Records shown:
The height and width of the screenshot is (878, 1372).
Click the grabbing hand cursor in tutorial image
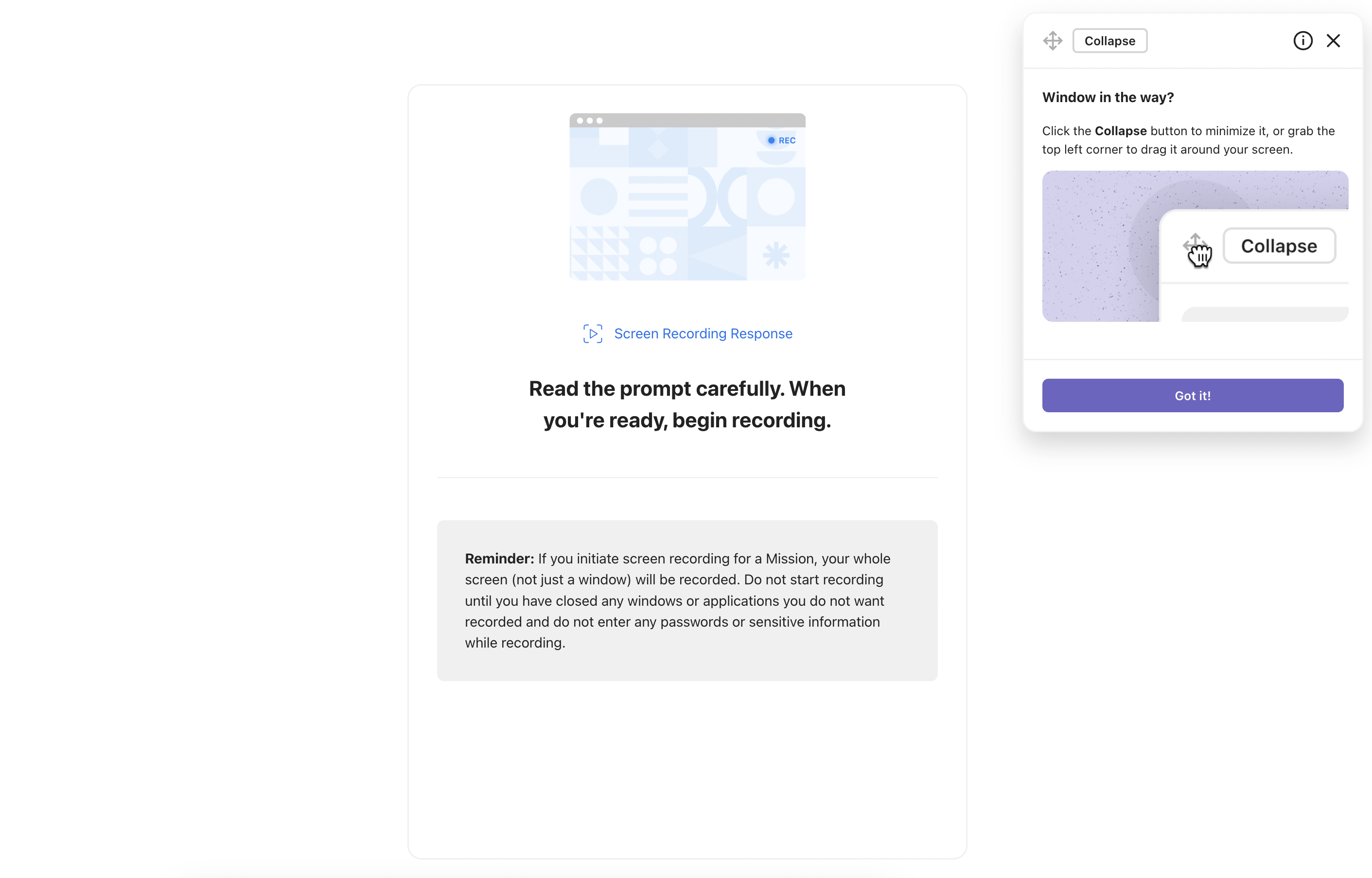tap(1199, 254)
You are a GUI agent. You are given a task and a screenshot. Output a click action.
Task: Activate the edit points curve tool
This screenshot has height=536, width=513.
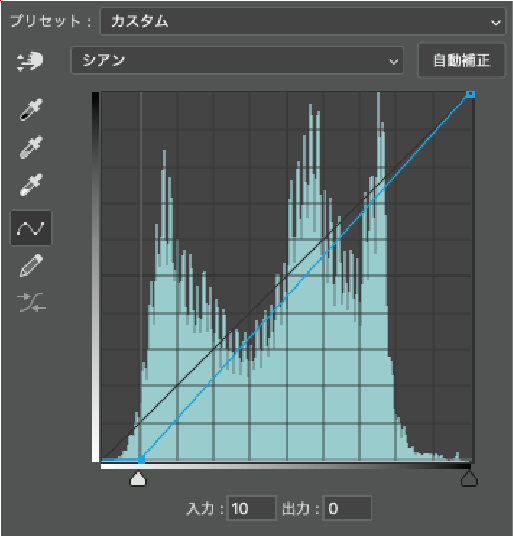[31, 228]
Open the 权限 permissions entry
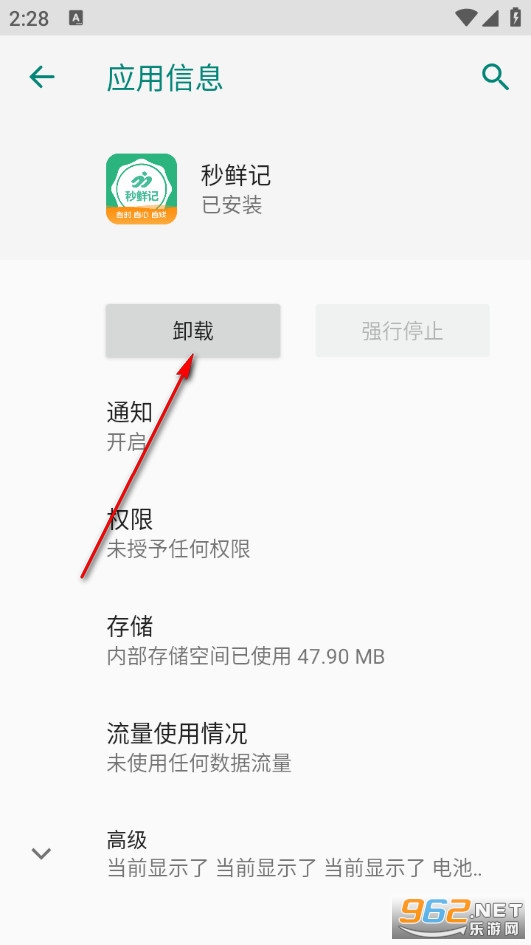The image size is (531, 945). [265, 533]
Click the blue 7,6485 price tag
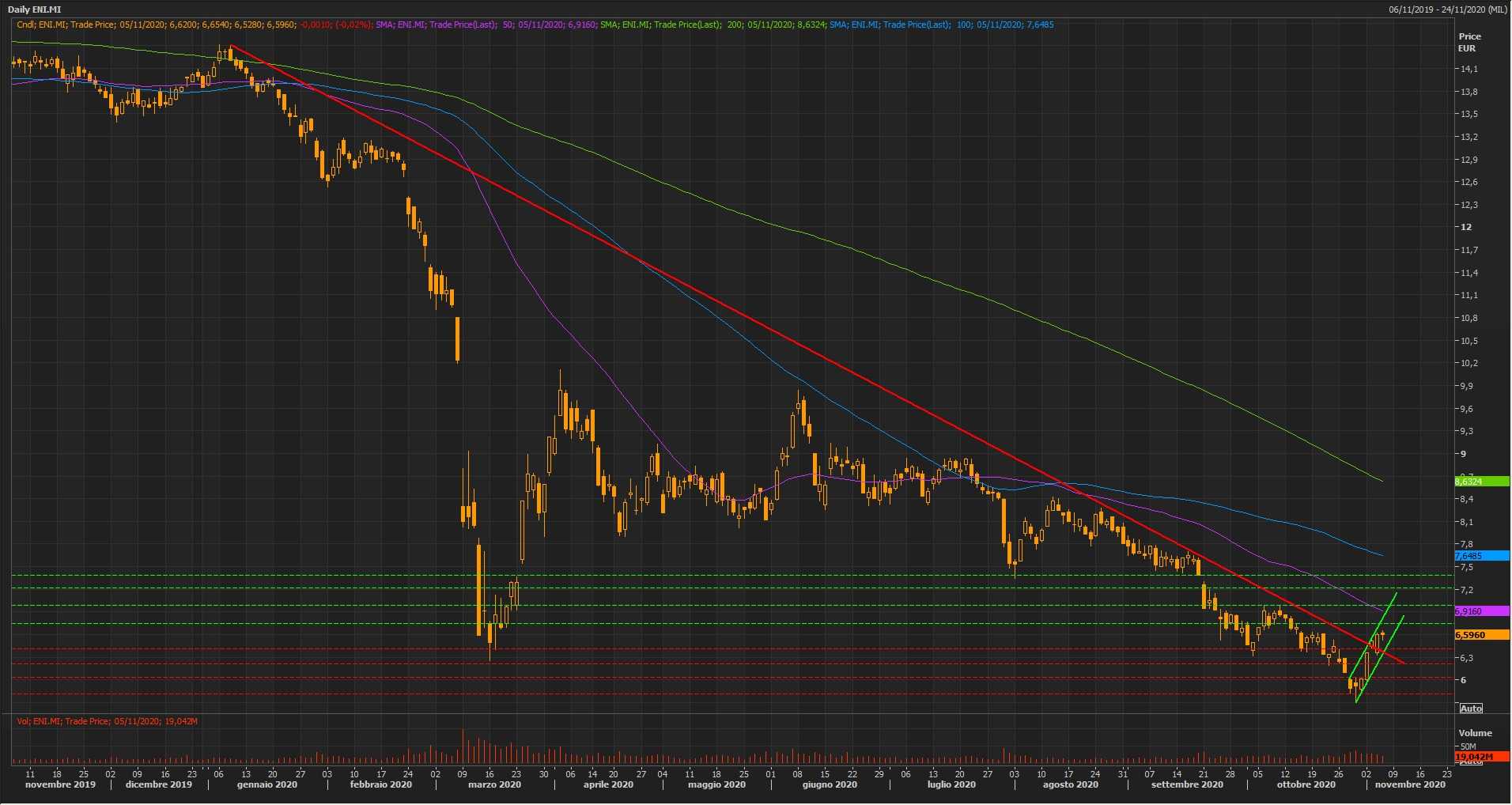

Exercise brief: The required output is the listing above reproduced exactly, pictures removed.

Solution to this problem:
The height and width of the screenshot is (878, 1372).
Click the grabbing hand cursor in tutorial image
tap(1199, 254)
You are a GUI agent. You are given a task and a screenshot. Output a click action.
Task: Activate the edit points curve tool
This screenshot has height=536, width=513.
[31, 228]
Open the 权限 permissions entry
The image size is (531, 945). [265, 533]
Click the blue 7,6485 price tag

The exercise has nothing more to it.